WHAT NATURE STUDY REALLY MEANS.

“Your successful work, then, has been in what direction?” I said.

“In studying nature. It has all come by living close to the plants and animals of the woods and fields, and coming to understand them. There I have been successful. Men who, like myself, are deficient in self-assertion, or whose personalities are flexible and yielding, make a poor show in business, but in certain other fields these defects become advantages. Certainly it is so in my case. I can succeed with bird or beast, for I have cultivated my ability in that direction. I can look in the eye of an ugly dog or cow and win, but with an ugly man I have less success.

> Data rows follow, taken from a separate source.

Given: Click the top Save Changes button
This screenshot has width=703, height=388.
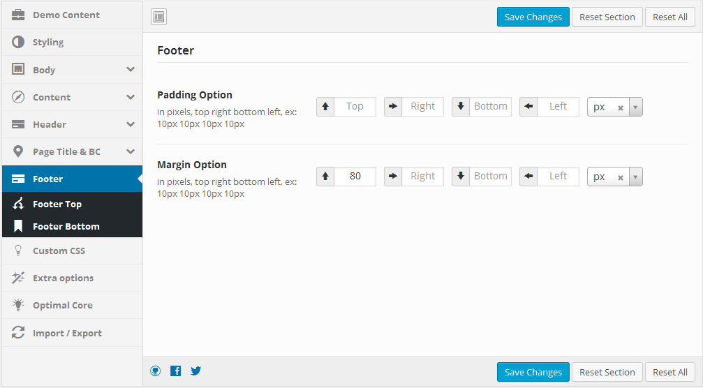Looking at the screenshot, I should point(533,17).
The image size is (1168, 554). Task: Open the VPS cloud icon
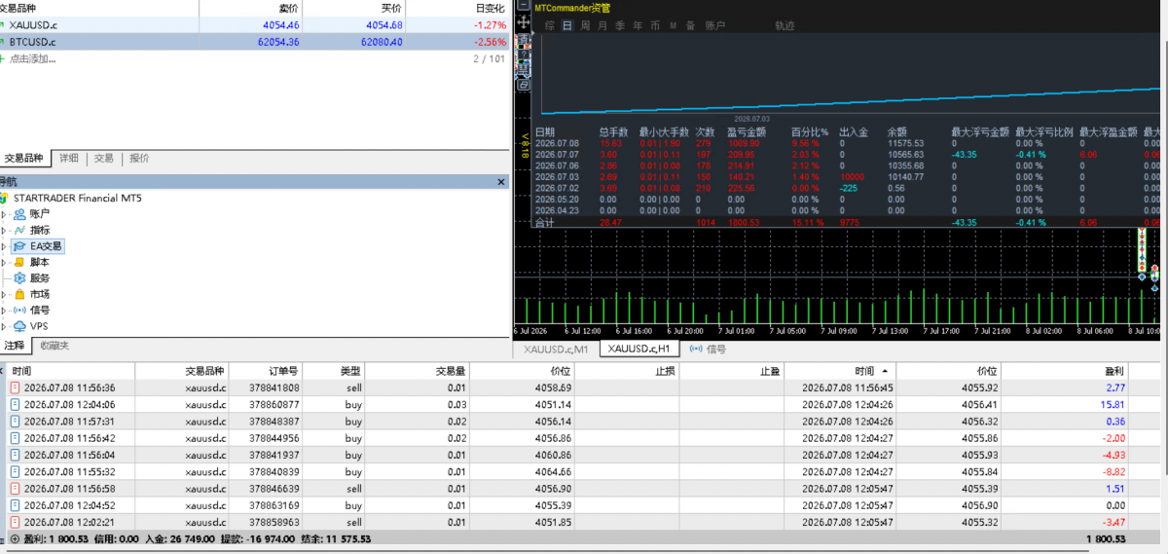point(19,326)
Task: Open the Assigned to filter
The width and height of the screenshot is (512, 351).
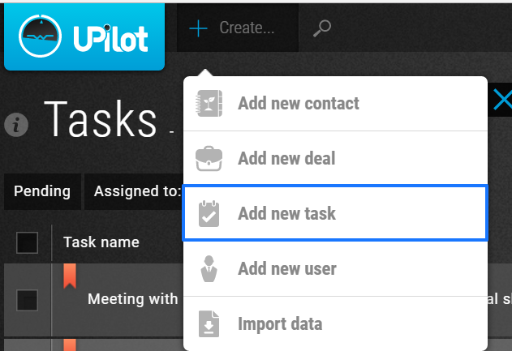Action: 134,191
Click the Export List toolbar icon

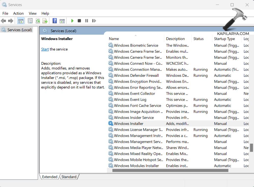(45, 21)
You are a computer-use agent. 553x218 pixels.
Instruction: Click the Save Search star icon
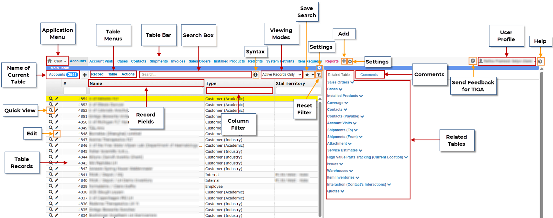tap(307, 75)
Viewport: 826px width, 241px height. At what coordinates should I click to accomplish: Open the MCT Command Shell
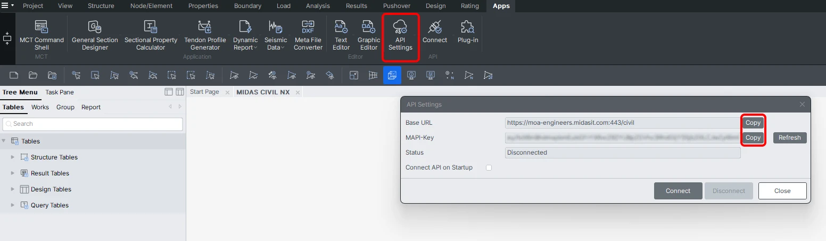[x=42, y=35]
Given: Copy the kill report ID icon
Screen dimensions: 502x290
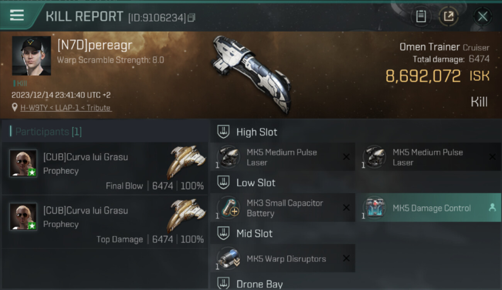Looking at the screenshot, I should (x=192, y=17).
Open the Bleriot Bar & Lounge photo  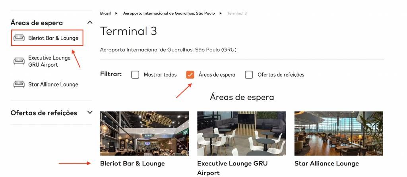coord(145,133)
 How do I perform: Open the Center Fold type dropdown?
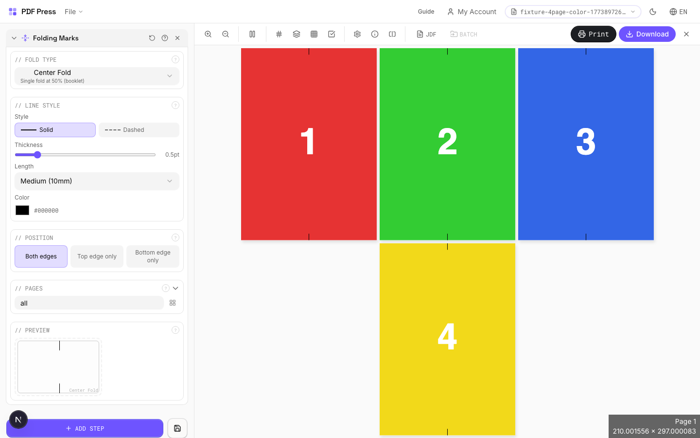click(97, 76)
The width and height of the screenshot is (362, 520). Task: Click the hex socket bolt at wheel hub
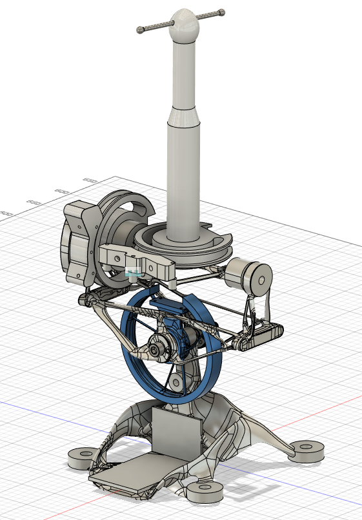coord(156,349)
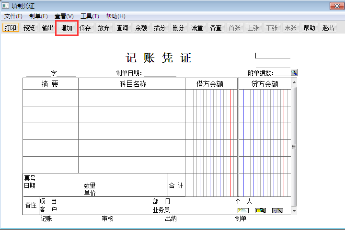
Task: Click the 打印 toolbar button
Action: coord(11,28)
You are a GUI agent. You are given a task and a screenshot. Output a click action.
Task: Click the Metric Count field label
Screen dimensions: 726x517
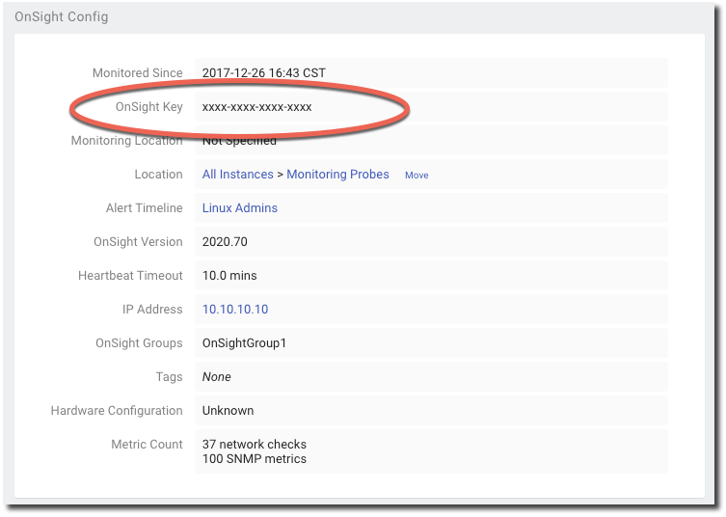click(147, 445)
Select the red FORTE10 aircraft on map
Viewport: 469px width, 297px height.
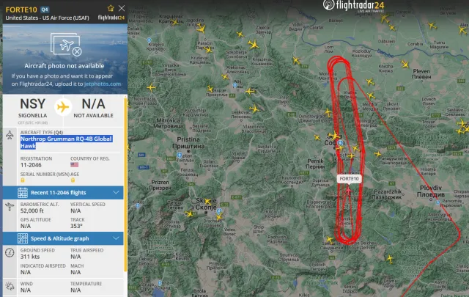click(x=349, y=191)
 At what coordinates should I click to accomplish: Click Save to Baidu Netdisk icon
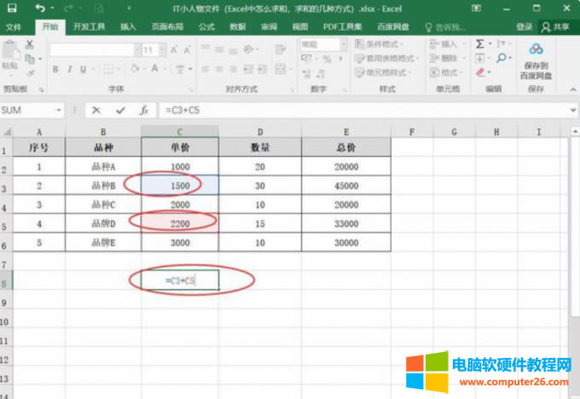[536, 49]
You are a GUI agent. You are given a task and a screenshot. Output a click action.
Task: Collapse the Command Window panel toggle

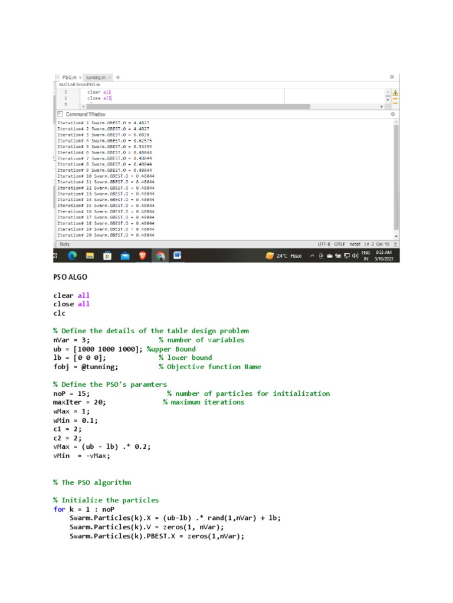pos(60,114)
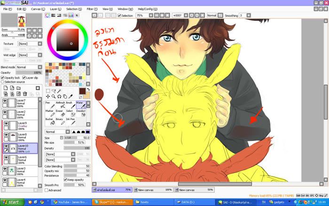Activate the rectangular selection tool
Screen dimensions: 329x206
48,91
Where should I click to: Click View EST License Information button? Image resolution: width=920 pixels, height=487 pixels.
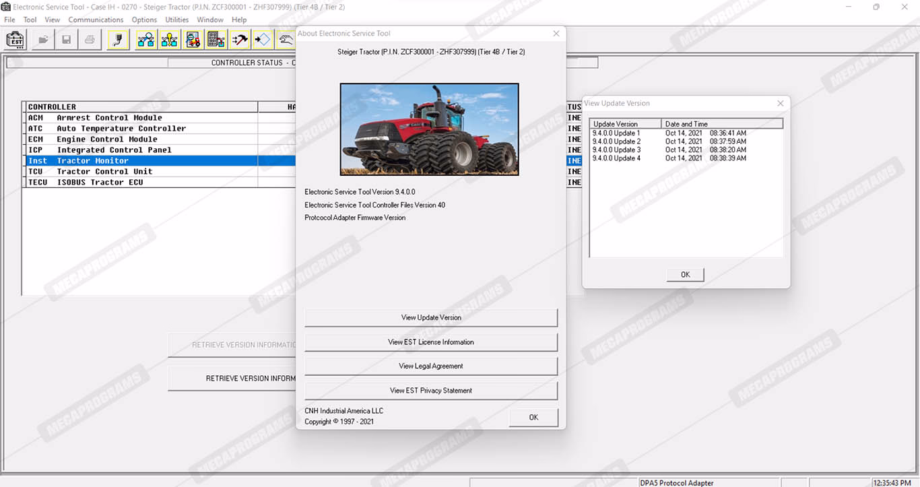[x=431, y=342]
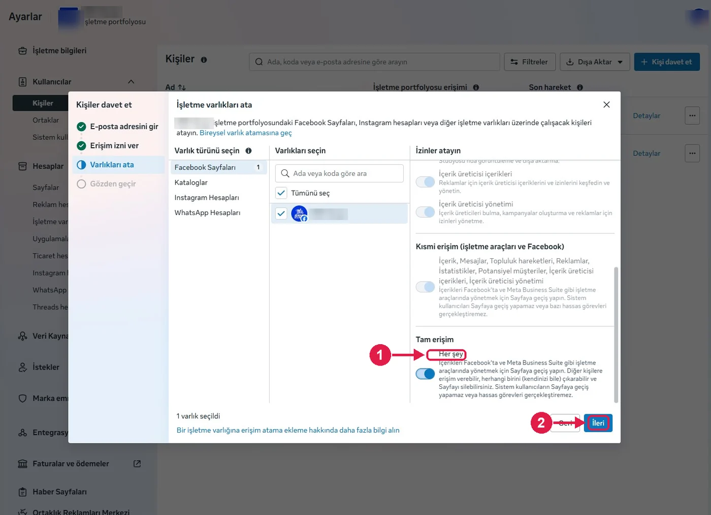711x515 pixels.
Task: Click the İşletme bilgileri briefcase icon
Action: (22, 51)
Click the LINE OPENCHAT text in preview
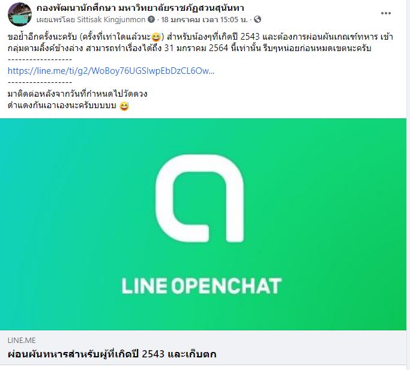This screenshot has width=410, height=370. [x=202, y=285]
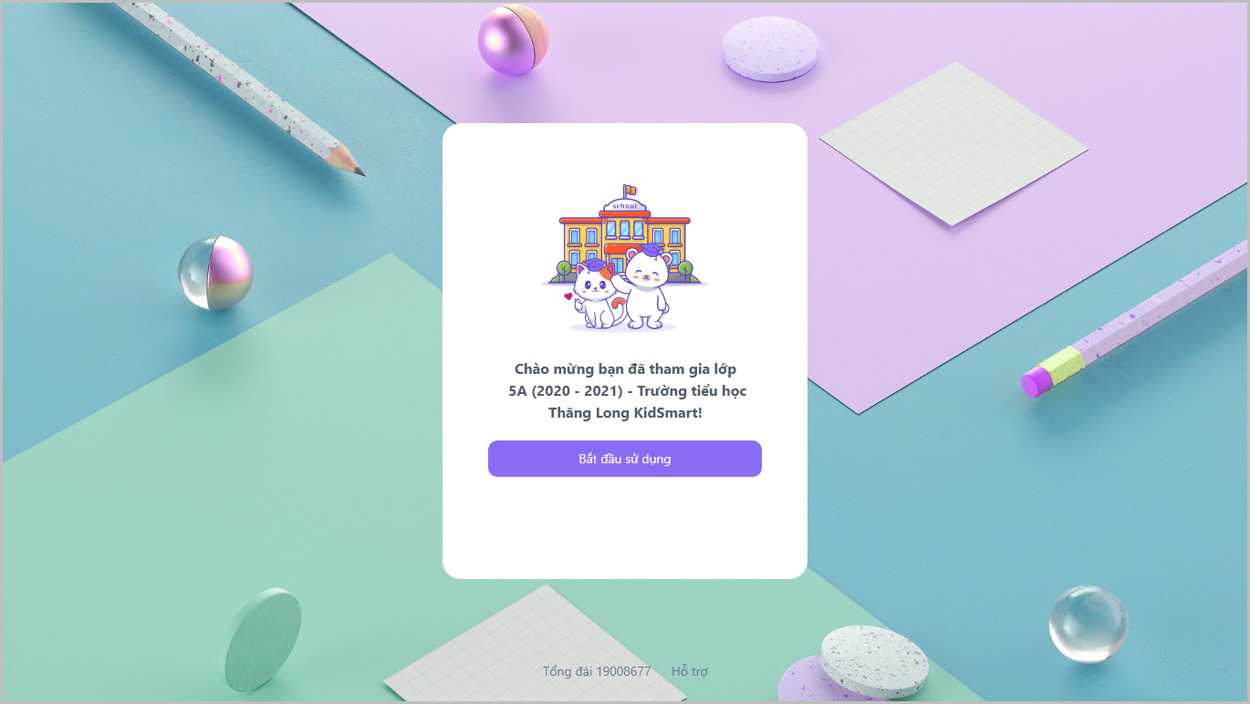Click the glass sphere at bottom right
Screen dimensions: 1250x704
[x=1088, y=624]
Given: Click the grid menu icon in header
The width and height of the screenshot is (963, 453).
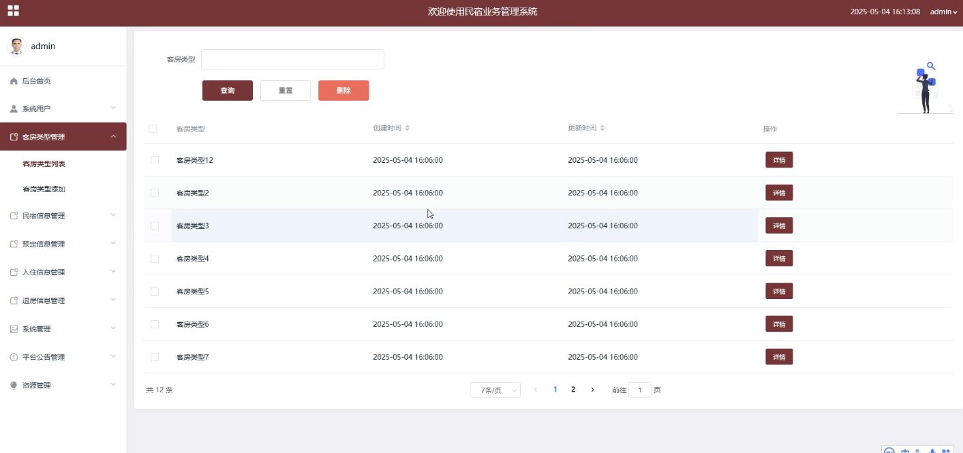Looking at the screenshot, I should point(14,11).

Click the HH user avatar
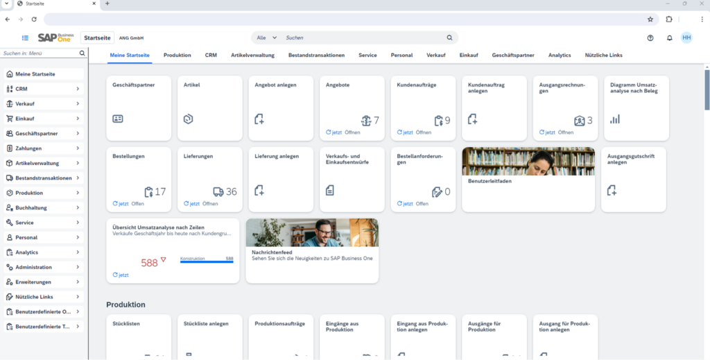click(686, 37)
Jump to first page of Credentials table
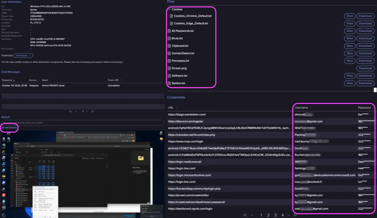 [245, 215]
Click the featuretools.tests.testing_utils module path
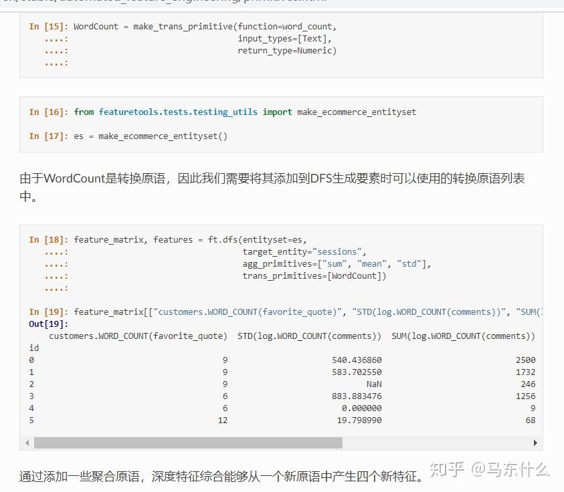Image resolution: width=564 pixels, height=492 pixels. pyautogui.click(x=177, y=112)
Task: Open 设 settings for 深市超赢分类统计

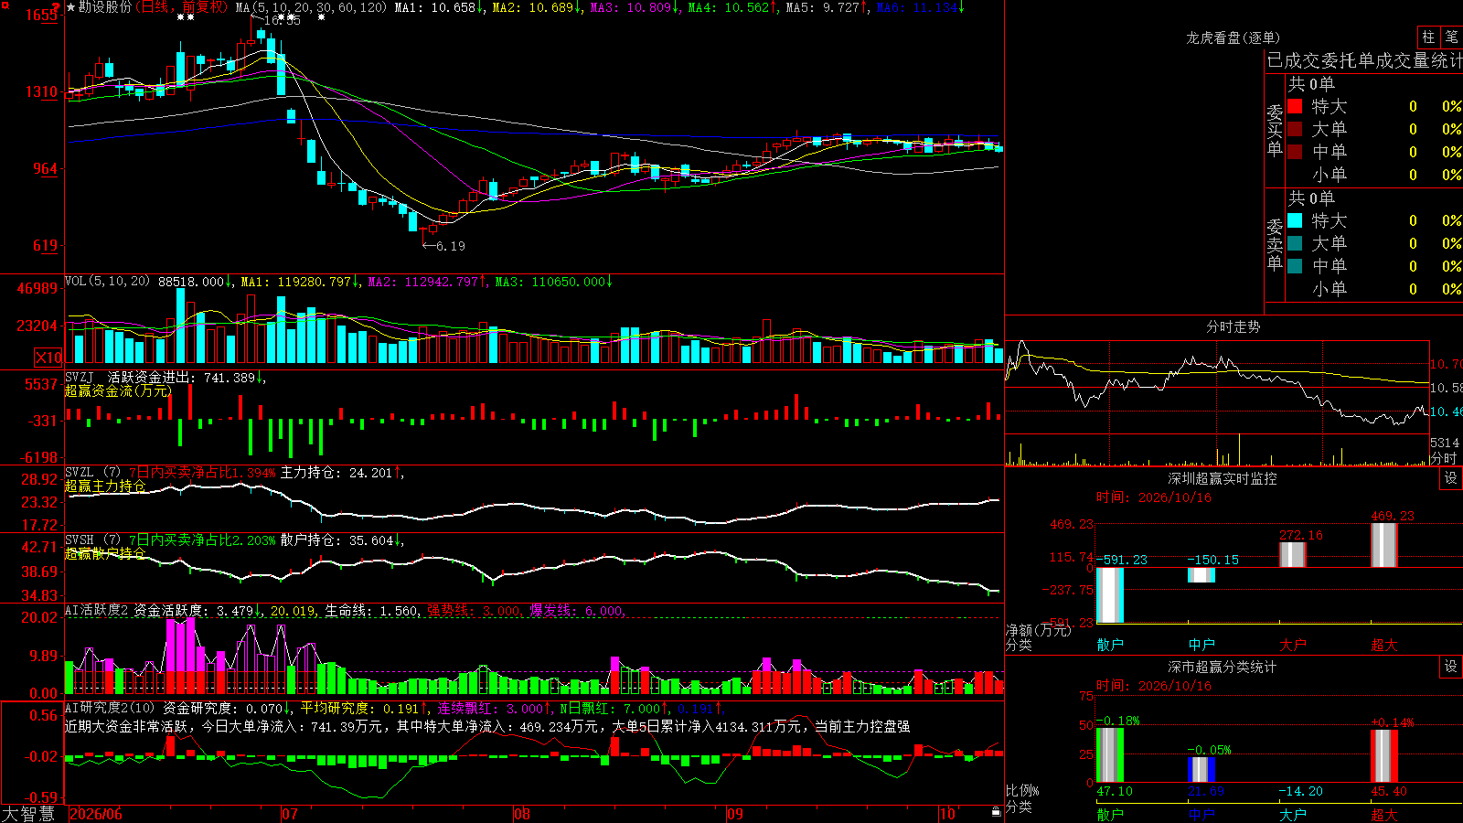Action: 1451,667
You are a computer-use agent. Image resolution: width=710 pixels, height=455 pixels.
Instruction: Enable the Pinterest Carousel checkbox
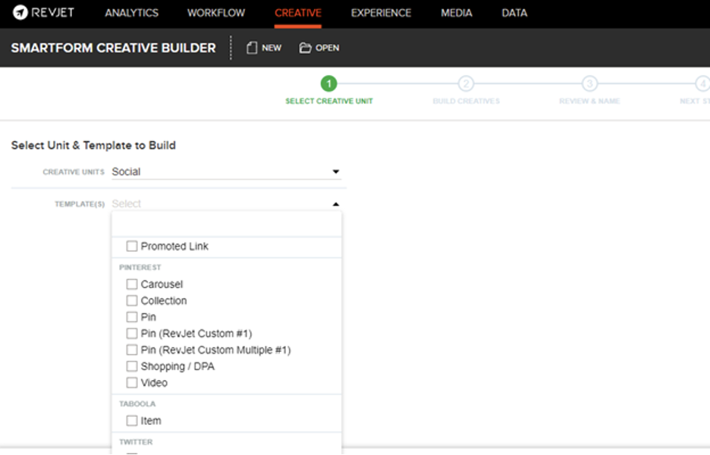pyautogui.click(x=132, y=284)
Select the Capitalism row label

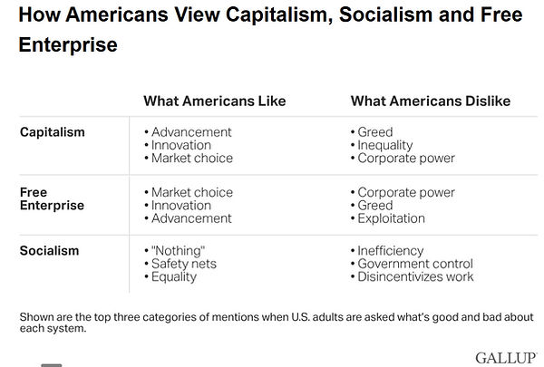point(53,132)
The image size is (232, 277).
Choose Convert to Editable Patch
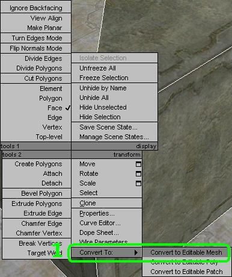(186, 272)
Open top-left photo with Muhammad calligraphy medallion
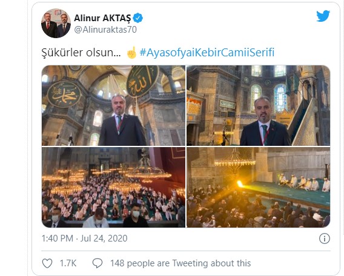The height and width of the screenshot is (276, 344). 113,105
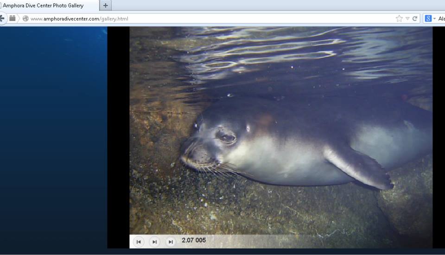Click the icon between back arrow and globe

click(x=13, y=19)
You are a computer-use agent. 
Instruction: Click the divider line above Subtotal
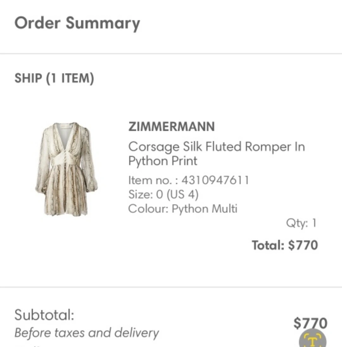pyautogui.click(x=171, y=287)
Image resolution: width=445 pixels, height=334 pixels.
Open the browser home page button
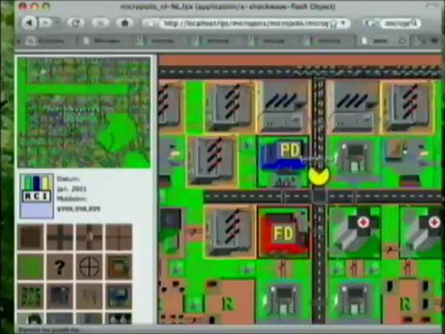click(124, 23)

“I consider the desire which most individuals have for the luxuries which money can buy, an error of mind,” he added. “Those things do not mean anything except a lack of higher tastes. Such wants are not necessary wants, nor honorable wants. If you cannot get wealth with a noble purpose, it is better to abandon it and get something else. Peace of mind is one of the best things to seek, and finer tastes and feelings. The man who gets these, and maintains himself comfortably, is much more admirable and successful than the man who gets money and neglects these. The realm of power has no fascination for me. I would rather have my seclusion and peace of mind. This log hut, with its bare floors, is sufficient. I am set down among the beauties of nature, and in no danger of losing the riches that are scattered all about. No one will take my walks or my brook away from me. The flowers, birds and animals are plentifully provided. I have enough to eat and wear, and time to see how beautiful the world is, and to enjoy it. The entire world is after your money, or the things you have bought with your money. It is trying to keep them that makes them seem so precious. I live to broaden and enjoy my own life, believing that in so doing I do what is best for everyone. If I ran after birds only to write about them, I should never have written anything that anyone else would have cared to read. I must write from sympathy and love,—that is, from enjoyment,—or not at all. I come gradually to have a feeling that I want to write upon a given theme. Whenever the subject recurs to me, it awakens a warm, personal response. My confidence that I ought to write comes from the feeling or attraction which some subjects exercise over me. The work is pleasure, and the result gives pleasure.”

“And your work as a naturalist is what?”

“Climbing trees to study birds, lying by the waterside to watch the fishes, sitting still in the grass for hours to study the insects, and tramping here and there, always to observe and study whatever is common to the woods and fields.”

“Men think you have done a great work,” I said.

“I have done a pleasant work,” he said, modestly.

“And the achievements of your schoolmate Gould do not appeal to you as having anything in them worth aiming for?” I questioned.

“Not for me. I think my life is better for having escaped such vast and difficult interests.”

The gentle, light-hearted naturalist and recluse came down the long hillside with me, “to put me right” on the main road. I watched him as he retraced his steps up the steep, dark path, lantern in hand. His sixty years sat lightly upon him, and as he ascended I heard him singing. Long after the light melody had died away, I saw the serene little light bobbing up and down in his hand, disappearing and reappearing, as the lone philosopher repaired to his hut and his couch of content.